READ: Here comes the Apple iPad Mini

Many were underwhelmed by the 4s which Apple launched in the fall of 2011. Siri did impress and demonstrated the potential of mobile speech recognition, but there were no major changes to to the form factor. Worse still, unlike the competition running Google’s Android operating system, the iPhone 4S does not run on 4G/LTE networks and in a world of increasing resolutions only comes in one screen size (3.5-inch).

Meanwhile, Google has a surprise hit on its hands with the Nexus 7, a 7-inch tablet running its latest software, Android 4.1 (“Jelly Bean”).
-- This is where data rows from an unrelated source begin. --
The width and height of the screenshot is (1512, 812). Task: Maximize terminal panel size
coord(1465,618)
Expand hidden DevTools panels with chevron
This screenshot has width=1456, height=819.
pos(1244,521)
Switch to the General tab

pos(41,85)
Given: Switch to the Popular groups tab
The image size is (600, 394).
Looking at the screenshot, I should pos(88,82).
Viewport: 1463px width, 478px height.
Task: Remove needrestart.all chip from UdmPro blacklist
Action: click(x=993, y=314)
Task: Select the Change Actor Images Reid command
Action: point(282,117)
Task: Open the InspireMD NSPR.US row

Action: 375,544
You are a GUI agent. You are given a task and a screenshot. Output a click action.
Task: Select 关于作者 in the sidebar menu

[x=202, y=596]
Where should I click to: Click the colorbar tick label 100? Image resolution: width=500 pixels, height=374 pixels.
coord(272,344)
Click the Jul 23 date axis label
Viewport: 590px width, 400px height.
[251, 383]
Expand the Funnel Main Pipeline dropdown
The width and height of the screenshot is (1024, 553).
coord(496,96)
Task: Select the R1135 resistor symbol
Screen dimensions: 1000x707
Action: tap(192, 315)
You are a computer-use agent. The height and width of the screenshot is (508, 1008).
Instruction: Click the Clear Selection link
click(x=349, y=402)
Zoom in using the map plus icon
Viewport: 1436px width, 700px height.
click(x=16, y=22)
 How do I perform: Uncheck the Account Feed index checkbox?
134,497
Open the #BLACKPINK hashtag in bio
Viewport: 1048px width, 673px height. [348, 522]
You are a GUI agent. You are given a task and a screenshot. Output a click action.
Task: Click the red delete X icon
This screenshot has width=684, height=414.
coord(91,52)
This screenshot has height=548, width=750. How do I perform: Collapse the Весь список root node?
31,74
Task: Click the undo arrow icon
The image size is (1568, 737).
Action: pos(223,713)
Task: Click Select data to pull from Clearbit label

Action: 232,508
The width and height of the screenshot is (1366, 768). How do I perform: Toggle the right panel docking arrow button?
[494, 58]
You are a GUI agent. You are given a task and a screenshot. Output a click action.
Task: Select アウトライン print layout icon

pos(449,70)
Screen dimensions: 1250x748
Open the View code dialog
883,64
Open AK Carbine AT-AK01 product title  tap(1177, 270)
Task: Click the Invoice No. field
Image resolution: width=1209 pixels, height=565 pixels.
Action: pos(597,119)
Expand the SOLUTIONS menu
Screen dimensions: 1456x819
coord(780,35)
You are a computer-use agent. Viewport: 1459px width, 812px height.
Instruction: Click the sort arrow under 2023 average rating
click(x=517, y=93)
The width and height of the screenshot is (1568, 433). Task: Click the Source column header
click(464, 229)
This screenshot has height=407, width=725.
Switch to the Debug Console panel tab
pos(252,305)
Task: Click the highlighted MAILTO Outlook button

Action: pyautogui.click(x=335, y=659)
Priced at just $199, the Nexus 7 costs less than half of Apple’s entry $499 iPad. Amazon’s Kindle Fire is also priced the same, but doesn’t feature the speed, or flexibility of Google’s offering (you can’t access the Google Play store, for instance). The slick tablet has been selling out – both online and in stores – suggesting that consumers do want a smaller, more portable alternative.